GenomicFeatures (version 1.24.4)

coverageByTranscript: Compute coverage by transcript (or CDS) of a set of ranges

Description

coverageByTranscript computes the transcript (or CDS) coverage of a set of ranges.

pcoverageByTranscript is a version of coverageByTranscript that operates element-wise.

Usage

coverageByTranscript(x, transcripts, ignore.strand=FALSE)
pcoverageByTranscript(x, transcripts, ignore.strand=FALSE, ...)

Arguments

x
An object representing a set of ranges (typically aligned reads). GRanges, GRangesList, GAlignments, GAlignmentPairs, and GAlignmentsList objects are supported.

More generally, for coverageByTranscript x can be any object for which seqinfo() and coverage() are supported (e.g. a BamFile object). Note that, for such objects, coverage() is expected to return an RleList object whose names are seqlevels(x)).

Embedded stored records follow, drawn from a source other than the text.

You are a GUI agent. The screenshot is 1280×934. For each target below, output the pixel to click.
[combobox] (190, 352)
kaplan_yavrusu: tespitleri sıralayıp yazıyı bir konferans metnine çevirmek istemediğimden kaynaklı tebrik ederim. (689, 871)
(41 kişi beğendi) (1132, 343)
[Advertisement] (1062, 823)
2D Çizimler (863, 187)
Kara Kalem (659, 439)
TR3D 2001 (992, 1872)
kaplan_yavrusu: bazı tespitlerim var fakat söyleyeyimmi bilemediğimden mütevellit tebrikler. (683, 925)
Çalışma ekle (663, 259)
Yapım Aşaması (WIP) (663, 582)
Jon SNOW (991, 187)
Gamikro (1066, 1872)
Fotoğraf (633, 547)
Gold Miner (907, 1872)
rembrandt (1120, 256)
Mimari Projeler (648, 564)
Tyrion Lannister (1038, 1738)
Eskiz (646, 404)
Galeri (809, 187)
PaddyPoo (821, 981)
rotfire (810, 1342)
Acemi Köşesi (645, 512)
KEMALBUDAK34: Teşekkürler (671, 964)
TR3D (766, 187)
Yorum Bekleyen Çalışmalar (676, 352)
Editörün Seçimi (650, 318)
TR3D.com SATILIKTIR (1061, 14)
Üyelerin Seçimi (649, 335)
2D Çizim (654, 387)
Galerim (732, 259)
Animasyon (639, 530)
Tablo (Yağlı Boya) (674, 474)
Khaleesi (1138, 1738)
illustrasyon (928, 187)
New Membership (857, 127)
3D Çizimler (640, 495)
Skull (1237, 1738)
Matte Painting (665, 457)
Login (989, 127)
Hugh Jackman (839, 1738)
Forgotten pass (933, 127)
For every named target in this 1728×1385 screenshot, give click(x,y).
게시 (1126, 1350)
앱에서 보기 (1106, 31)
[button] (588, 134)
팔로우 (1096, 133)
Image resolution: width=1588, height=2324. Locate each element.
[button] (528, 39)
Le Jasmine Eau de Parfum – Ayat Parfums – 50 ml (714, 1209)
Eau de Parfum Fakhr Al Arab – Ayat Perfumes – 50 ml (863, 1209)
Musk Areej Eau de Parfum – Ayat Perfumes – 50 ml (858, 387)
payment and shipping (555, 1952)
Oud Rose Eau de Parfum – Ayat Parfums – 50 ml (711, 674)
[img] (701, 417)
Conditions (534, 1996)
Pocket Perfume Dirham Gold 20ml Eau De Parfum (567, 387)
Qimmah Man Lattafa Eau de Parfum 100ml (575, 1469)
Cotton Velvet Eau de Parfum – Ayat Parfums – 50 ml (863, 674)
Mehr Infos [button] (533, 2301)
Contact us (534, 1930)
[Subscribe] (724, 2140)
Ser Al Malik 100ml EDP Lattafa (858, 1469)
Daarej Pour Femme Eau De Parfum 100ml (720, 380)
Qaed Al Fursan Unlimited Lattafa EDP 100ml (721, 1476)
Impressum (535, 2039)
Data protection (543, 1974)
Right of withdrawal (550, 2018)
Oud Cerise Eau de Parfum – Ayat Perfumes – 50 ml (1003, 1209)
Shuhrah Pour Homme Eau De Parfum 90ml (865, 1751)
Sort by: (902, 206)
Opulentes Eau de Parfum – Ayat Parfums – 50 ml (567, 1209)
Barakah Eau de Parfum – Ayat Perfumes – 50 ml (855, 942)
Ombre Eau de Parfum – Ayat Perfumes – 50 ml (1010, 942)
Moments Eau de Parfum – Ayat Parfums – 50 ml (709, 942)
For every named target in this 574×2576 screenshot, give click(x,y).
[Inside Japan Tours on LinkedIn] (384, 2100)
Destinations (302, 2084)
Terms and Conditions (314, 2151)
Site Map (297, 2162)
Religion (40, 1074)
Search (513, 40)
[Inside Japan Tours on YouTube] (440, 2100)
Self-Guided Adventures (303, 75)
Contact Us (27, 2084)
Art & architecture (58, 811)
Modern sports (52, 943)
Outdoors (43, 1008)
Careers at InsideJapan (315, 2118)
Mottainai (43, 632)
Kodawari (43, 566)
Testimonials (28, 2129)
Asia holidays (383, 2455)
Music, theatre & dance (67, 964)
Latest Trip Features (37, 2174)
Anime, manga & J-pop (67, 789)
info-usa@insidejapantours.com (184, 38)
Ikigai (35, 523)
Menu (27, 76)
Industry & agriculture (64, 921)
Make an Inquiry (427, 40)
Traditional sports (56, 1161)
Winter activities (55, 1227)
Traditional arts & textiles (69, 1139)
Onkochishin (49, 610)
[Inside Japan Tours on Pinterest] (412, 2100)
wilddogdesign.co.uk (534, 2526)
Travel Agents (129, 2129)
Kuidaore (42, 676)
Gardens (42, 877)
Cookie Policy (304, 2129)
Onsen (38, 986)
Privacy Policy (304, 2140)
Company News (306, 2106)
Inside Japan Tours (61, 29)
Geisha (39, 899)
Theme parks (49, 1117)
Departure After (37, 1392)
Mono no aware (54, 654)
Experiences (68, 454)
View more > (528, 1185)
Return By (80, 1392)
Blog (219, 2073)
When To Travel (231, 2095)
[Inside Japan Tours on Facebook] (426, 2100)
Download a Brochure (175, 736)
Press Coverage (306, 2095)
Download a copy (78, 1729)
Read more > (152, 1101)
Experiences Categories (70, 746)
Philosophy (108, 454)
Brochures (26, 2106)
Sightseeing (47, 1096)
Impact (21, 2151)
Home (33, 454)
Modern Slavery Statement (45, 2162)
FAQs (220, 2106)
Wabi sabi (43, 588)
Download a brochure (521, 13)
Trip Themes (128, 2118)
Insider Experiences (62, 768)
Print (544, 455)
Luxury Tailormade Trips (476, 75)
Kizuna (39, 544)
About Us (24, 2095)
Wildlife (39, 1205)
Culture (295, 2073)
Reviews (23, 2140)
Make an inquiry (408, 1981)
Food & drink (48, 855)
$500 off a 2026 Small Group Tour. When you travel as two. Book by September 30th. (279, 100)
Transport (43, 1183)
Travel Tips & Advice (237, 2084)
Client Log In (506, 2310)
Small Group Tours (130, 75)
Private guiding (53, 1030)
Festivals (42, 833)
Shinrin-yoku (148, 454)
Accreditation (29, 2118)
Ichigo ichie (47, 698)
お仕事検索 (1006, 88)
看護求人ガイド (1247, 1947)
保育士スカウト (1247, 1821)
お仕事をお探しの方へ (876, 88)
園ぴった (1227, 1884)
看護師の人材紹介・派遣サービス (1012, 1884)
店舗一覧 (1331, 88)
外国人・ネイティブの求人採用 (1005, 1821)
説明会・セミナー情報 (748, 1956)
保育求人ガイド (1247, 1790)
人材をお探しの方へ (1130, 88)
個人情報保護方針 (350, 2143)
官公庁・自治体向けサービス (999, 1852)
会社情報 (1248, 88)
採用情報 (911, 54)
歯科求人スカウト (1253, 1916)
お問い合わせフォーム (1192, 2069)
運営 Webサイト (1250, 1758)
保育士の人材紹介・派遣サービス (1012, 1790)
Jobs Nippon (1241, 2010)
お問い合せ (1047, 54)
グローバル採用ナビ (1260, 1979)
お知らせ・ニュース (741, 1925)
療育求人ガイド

More generally, for pcoverageByTranscript x can be any object for which grglist() is supported. It should have the length of transcripts or length 1. If the latter, it is recycled to the length of transcripts.

transcripts
A GRangesList object representing the exons of each transcript for which to compute coverage. For each transcript, the exons must be ordered by ascending rank, that is, by their position in the transcript. This means that, for a transcript located on the minus strand, the exons should typically be ordered by descending position on the reference genome. If transcripts was obtained with exonsBy, then the exons are guaranteed to be ordered by ascending rank. See ?exonsBy for more information.

Alternatively transcripts can be any object for which exonsBy is implemented (e.g. a TxDb object), in which case it is replaced by the GRangesList object returned by exonsBy(transcripts, by="tx", use.names=TRUE).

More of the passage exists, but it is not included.